A ready reckoner for filing GSTR 2

Satya Sontanam BL Research Bureau | Updated on January 08, 2018 Published on October 27, 2017

GSTR 2, a return of inward supplies (purchases) to be filed by all the regular tax payers, is due on October 31. Here is a lowdown on the process of filing and the few things that tax payers should watch out for.

For the uninitiated, most part of the return is actually auto-populated from GSTR 1, a return for outward supplies (sales), filed by the suppliers. After filing GSTR 1 and GSTR 2, the eligible Input Tax Credit (ITC) and the tax liability of the assessee will be determined and will appear in the GSTR 3, the final return an assessee has to file for a particular month.

The first step in filing the GSTR 2 is to generate GSTR 2 summary from the GST portal. Subsequently, the invoice level inward supply information will be automatically populated. Then, the assessee has to choose from one of the four options; ‘accept’, ‘reject’, ‘modify’ or ‘pending for action’ for every invoice.

If the tax payer chooses to ‘accept’ the invoice, he or she agrees to the details furnished by the supplier. However, if it is ‘rejected’, the invoice will not form part of the assessee’s GSTR 2 and will not be eligible for the input tax credit for the amount of tax in that particular invoice.

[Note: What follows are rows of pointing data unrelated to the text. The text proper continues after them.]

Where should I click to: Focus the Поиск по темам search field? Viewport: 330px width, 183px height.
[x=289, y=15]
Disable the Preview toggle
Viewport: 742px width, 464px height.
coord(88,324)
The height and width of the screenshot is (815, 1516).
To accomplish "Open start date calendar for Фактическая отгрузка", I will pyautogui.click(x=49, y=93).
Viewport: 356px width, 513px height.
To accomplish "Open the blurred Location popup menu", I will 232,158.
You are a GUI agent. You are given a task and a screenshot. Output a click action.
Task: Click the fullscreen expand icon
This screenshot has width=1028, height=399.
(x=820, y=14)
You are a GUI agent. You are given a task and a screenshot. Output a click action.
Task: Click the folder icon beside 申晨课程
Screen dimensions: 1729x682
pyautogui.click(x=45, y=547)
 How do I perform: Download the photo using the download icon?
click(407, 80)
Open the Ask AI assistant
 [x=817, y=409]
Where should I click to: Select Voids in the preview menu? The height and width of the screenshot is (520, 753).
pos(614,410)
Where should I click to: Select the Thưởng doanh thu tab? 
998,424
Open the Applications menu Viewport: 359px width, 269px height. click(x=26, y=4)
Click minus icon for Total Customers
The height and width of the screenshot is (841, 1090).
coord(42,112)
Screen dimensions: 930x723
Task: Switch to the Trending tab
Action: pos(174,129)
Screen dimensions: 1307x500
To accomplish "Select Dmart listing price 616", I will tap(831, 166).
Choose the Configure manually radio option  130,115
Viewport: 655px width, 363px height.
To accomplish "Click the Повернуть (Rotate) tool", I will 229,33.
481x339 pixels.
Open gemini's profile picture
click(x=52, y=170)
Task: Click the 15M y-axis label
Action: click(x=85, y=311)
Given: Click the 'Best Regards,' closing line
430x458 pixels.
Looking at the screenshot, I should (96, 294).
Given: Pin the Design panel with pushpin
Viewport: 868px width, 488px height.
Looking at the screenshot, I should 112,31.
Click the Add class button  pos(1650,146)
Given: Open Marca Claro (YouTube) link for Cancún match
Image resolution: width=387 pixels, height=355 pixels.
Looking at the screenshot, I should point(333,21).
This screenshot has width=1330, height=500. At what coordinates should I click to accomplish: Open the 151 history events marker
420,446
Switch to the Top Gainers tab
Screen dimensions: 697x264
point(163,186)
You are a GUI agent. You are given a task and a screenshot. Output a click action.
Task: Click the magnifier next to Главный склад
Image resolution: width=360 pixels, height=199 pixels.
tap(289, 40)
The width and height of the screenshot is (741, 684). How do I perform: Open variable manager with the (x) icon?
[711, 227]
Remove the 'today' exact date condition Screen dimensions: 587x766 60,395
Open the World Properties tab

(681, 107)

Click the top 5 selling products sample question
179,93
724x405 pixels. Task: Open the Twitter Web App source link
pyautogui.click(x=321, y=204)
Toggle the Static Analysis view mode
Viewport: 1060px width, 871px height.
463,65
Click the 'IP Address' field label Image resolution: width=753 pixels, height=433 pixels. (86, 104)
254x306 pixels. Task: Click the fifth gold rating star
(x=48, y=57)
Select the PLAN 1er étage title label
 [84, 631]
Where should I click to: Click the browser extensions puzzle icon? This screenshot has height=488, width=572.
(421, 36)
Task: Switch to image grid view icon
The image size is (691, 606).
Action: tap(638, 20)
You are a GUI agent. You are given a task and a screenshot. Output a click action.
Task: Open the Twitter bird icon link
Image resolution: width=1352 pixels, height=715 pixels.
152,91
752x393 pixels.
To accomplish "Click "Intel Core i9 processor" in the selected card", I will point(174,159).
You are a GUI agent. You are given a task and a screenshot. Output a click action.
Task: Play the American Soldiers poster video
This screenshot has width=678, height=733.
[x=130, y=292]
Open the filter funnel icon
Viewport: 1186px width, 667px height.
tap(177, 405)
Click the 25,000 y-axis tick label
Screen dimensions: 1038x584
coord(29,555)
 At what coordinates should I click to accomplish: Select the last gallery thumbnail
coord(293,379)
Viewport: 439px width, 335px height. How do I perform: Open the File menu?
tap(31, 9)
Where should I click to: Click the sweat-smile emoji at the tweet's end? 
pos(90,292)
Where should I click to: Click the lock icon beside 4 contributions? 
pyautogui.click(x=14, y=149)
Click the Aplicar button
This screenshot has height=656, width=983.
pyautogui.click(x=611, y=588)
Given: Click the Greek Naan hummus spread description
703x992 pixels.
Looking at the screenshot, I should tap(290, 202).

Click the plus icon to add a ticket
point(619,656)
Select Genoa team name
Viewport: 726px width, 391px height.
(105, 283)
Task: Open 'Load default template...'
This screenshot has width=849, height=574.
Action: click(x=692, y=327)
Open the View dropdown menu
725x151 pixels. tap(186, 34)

Moreover, if the assessee finds particulars of any invoice erroneous, he can choose to ‘modify’. The supplier will receive the modifications in the form of GSTR 1A. He can also choose to either accept or reject it. If the supplier agrees, the same data will be used by the system to calculate the ITC and tax liability in the GSTR 3.

But, if the supplier does not accept the modifications, it will show as a ‘mismatch in values’, says Archit Gupta, Founder & CEO ClearTax. However, ITC will be available on the modified values on a provisional basis.

If the ITC claimed by the assessee has further proven to be incorrect, the amount claimed now will be added to the tax liability which is to be paid including interest while filing the subsequent returns.

The assessee can also keep the transaction ‘pending for action’. However, the ITC on the same invoice will not be available until it is accepted.

After the action is taken on all the invoices, if the assessee find details of few invoices are missing, due to omission or non-filing of GSTR 1 by the supplier, the assessee can add them using ‘Add missing invoice’ option available in the return.

Gupta says, “the same information will flow to the supplier in his GSTR-1A where he can choose from one of the options — accept, reject and modify. Meanwhile, the assessee will get ITC on added invoices on a provisional basis”.

After taking the necessary action on the summary of invoices, the assessee has to validate and submit the return using digital or e-signature. Upon filing the return, an Acknowledgement Reference Number (ARN) will be generated which is to be used while filing GSTR 3.

GSTR 3 will be available for filing from November 1. It is to be noted that once the action is taken and the return is submitted, there is no option to go back and redo the action.